= Data extracts =
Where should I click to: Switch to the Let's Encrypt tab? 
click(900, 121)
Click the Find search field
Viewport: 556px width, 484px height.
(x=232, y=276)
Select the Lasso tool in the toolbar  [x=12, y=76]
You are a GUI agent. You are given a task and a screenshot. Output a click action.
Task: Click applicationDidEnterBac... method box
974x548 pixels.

--

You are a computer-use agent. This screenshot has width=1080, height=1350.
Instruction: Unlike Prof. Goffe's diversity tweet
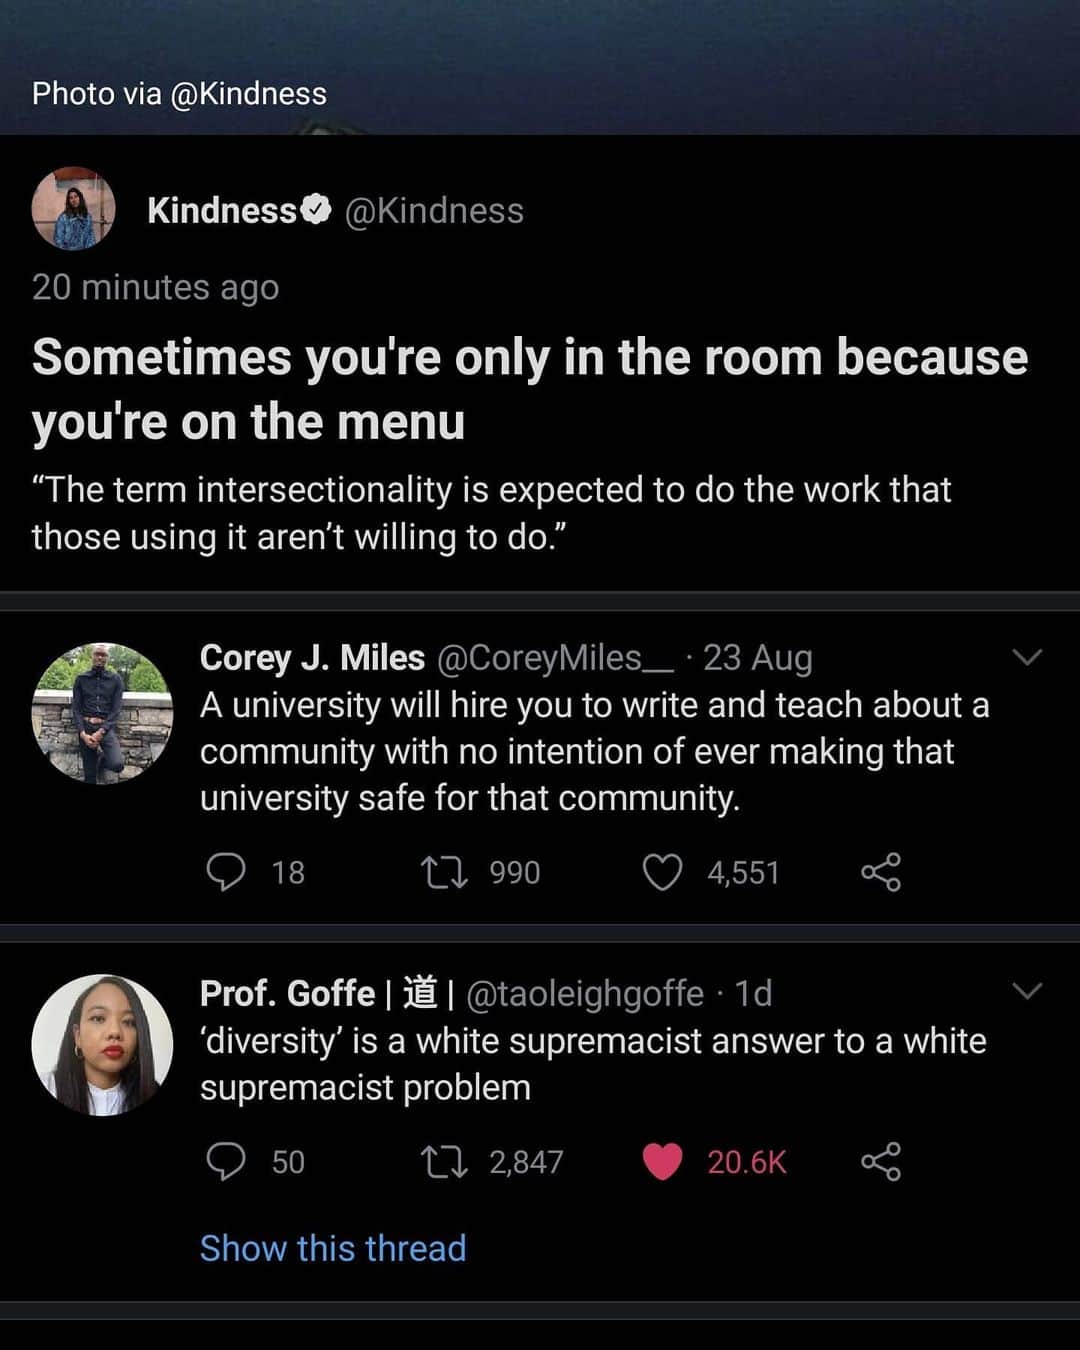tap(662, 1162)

= Prompt =
Please transcribe exactly the lines above from the line that has "Select the Lasso" up to and including the line that has "974x548 pixels."; no other line belongs in the answer.

= Solution for this problem =
Select the Lasso tool in the toolbar  [x=12, y=76]
You are a GUI agent. You are given a task and a screenshot. Output a click action.
Task: Click applicationDidEnterBac... method box
974x548 pixels.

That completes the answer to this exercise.